This week, in response to mass demonstrations and a nascent general strike, Israeli Prime Minister Benjamin Netanyahu delayed legislative consideration of his right-wing coalition’s judicial reform agenda. Both sides in the acrimonious battle over that plan say they are defending democracy, which is a misleading way to frame an issue that should be familiar to Americans.
The controversy, which Netanyahu said threatens to become “a civil war,” is really about what sort of democracy Israel should be—in particular, how much power judges should have to override the will of the majority. While Netanyahu’s allies are right that judicial review is a constraint on democracy, their opponents are right that unconstrained democracy is a recipe for tyranny.
More than two centuries ago in Marbury v. Madison, the U.S. Supreme Court established the principle that the judicial branch can override legislation that is inconsistent with the Constitution. “It is emphatically the province and duty of the Judicial Department to say what the law is,” Chief Justice John Marshall declared, and judges therefore must decide what happens when they “apply the rule to particular cases” and find that “two laws conflict with each other.”

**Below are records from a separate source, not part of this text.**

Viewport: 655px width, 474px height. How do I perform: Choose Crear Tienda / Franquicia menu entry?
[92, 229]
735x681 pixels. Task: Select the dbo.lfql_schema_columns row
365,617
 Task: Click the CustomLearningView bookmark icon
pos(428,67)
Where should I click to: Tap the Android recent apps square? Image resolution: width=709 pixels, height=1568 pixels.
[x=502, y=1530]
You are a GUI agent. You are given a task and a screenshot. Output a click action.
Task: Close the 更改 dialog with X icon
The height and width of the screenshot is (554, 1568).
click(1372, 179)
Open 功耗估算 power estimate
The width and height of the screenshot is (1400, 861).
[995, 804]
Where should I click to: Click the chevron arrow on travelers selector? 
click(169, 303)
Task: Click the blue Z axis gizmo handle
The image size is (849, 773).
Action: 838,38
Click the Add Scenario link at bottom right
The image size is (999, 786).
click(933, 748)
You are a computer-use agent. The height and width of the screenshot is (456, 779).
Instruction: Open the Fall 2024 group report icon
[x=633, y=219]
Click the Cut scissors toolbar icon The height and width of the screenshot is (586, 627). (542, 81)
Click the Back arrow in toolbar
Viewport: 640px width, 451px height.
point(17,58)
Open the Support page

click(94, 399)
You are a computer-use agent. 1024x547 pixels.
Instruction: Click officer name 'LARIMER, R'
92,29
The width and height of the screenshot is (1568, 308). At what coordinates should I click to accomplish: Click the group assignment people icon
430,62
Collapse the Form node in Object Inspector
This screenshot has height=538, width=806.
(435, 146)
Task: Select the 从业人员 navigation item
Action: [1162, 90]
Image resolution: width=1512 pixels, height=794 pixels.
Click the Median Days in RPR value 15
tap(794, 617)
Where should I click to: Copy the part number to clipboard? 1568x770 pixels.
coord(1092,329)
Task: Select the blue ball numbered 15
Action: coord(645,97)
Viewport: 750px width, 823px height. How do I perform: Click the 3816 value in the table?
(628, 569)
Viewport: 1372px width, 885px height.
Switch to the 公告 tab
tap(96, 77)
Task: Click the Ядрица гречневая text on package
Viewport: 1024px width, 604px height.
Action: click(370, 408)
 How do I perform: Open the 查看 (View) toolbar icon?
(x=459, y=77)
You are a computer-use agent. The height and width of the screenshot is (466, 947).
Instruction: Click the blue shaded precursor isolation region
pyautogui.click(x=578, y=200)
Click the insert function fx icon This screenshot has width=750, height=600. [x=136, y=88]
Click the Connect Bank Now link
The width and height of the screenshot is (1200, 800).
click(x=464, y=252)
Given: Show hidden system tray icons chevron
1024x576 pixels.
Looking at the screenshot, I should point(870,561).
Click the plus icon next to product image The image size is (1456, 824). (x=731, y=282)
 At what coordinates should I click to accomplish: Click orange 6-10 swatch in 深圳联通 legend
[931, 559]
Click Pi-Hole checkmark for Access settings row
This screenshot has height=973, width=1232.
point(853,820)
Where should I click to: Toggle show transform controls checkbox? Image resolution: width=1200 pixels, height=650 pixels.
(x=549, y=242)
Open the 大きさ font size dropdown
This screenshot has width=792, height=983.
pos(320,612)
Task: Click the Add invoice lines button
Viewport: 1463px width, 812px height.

The Israeli Supreme Court reached a similar conclusion in the 1995 case United Mizrahi Bank v. Migdal Cooperative Village, asserting the power to overturn statutes that conflict with Israel’s “basic laws.” Since the 1990s, Israeli law professors Amichai Cohen and Yuval Shany note, the court “has invalidated 22 laws or legal provisions” based on “its new powers of judicial review.”
Among other things, those cases involved treatment of asylum seekers, discriminatory tax rates, expropriation of Palestinian land, religious exemptions from military service, and due process for detainees. But the impact of judicial review extends beyond those specific decisions, Cohen and Shany observe, because the question of whether legislation can survive it “has become a dominant consideration in the legislative process.”
This is the “constitutional revolution” that Netanyahu’s coalition members resent, although that term is misleading, since Israel has no formal constitution and the Knesset, Israel’s parliament, can amend its basic laws at will. In response to what they see as undemocratic interference by unelected judges, legislators have proposed various contentious reforms.
The proposals including legislation that would guarantee the government a majority on the committee that selects judges, restrict the circumstances in which the Supreme Court can invalidate statutes, eliminate the precedential force of such decisions, and allow the Knesset to override them by a majority vote. In practice, Cohen and Shany say, those changes would mean “the end of judicial review of Knesset legislation.”
The plan’s supporters think it’s about time. “At school they told me that Israel is a democracy,” conservative commentator Evyatar Cohen wrote this week. “They said that as soon as I reach the age of 18 I can go to the polls and influence the future of the country, its character and goals.”
Newspaper columnist Nadav Eyal, by contrast, welcomed the pause that Netanyahu announced. “Israeli democracy may die one day,” he wrote. “But it will not happen this week, nor this month, nor this spring.”
Both of those takes elide the reality that untrammeled majority rule is a threat to civil liberties. Netanyahu himself has recognized that point.
“A strong and independent justice system,” he noted in 2012, is the difference between governments that respect “human rights” and governments that merely pay lip service to them. He promised he would “do everything in my power to safeguard a strong and independent justice system.”
Netanyahu, who faces corruption charges that will be adjudicated by that system, now presents himself as a mediator between his coalition partners’ demands and the concerns that have driven hundreds of thousands of Israelis to the streets in protest. The question is not only whether he can broker a compromise but whether it will preserve the safeguards he rightly described as essential to the rule of law and the protection of individual rights.